SOURCE DOCUMENT Block Start

Mia Mottley, Prime Minister of Barbados, speaking at the Exploring Loss and Damage event at COP26 on 8 November (Justin Goff/UK Government/Flickr)

As a negotiator and also as a facilitator (when individuals step out of their party delegation and adopt a neutral chairing role), you have to assume that most colleagues are acting in good faith. Even when they are clearly not, calling them out would not be helpful. The process works on a consensus basis and each party (states plus the European Union) has the same right to be at the table with its concerns and priorities. It is not efficient, but it does have the legitimacy of nearly every nation on Earth sending representatives to tackle our greatest shared challenge.

One can sometimes discern competing worldviews at play just beneath the acronyms and brackets. In a negotiation on technology, for example, the Saudi delegate called for all references to gender to be deleted. We fought to keep these in and were successful. We were also able to secure seats for youth, women and gender, and Indigenous groups on a technology advisory board, overcoming the hesitancy of some about granting social movements a direct role in climate governance. One small sign that their voices are increasingly being heard in rooms where decisions are made and not just on the streets.

These meetings are not an annual “last chance to save the planet”.

On the central question of reducing greenhouse gas emissions, Glasgow had some impact. New national targets announced by the end of COP26 are estimated to have reduced the global heating outlook to between 1.8° and 2.4°. As this is still too high, the COP requested parties to strengthen their 2030 targets by the end of next year “as necessary to align with the Paris Agreement temperature goal”. This is a clear message to those countries which failed to submit updated plans by COP26.

Propelled by the political momentum of net-zero pledges, the COP also broke its decades-long habit of silence on fossil fuels. (To the casual observer who may be surprised that governments can negotiate on climate since the early 1990s without mentioning coal, welcome to the United Nations.) A last-minute intervention by India, supported by China, weakened the language from “phase-out” to “phasedown” of “unabated coal”.

SOURCE DOCUMENT Block End
DATA SHOWN Block Start

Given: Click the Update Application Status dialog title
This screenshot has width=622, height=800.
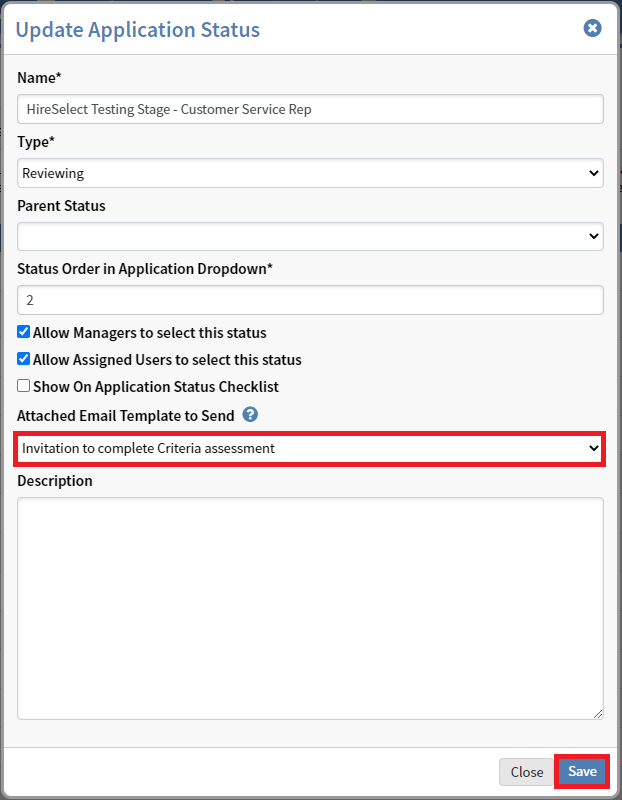Looking at the screenshot, I should 138,30.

DATA SHOWN Block End

TASK 1: In the COP26 excerpt, to what range are the new national targets estimated to have reduced the global heating outlook?
TASK 2: Extract everything in the COP26 excerpt from "On the central" down to "plans by COP26.".

EXERCISE ANSWER 1: Between 1.8° and 2.4°.

EXERCISE ANSWER 2:
On the central question of reducing greenhouse gas emissions, Glasgow had some impact. New national targets announced by the end of COP26 are estimated to have reduced the global heating outlook to between 1.8° and 2.4°. As this is still too high, the COP requested parties to strengthen their 2030 targets by the end of next year “as necessary to align with the Paris Agreement temperature goal”. This is a clear message to those countries which failed to submit updated plans by COP26.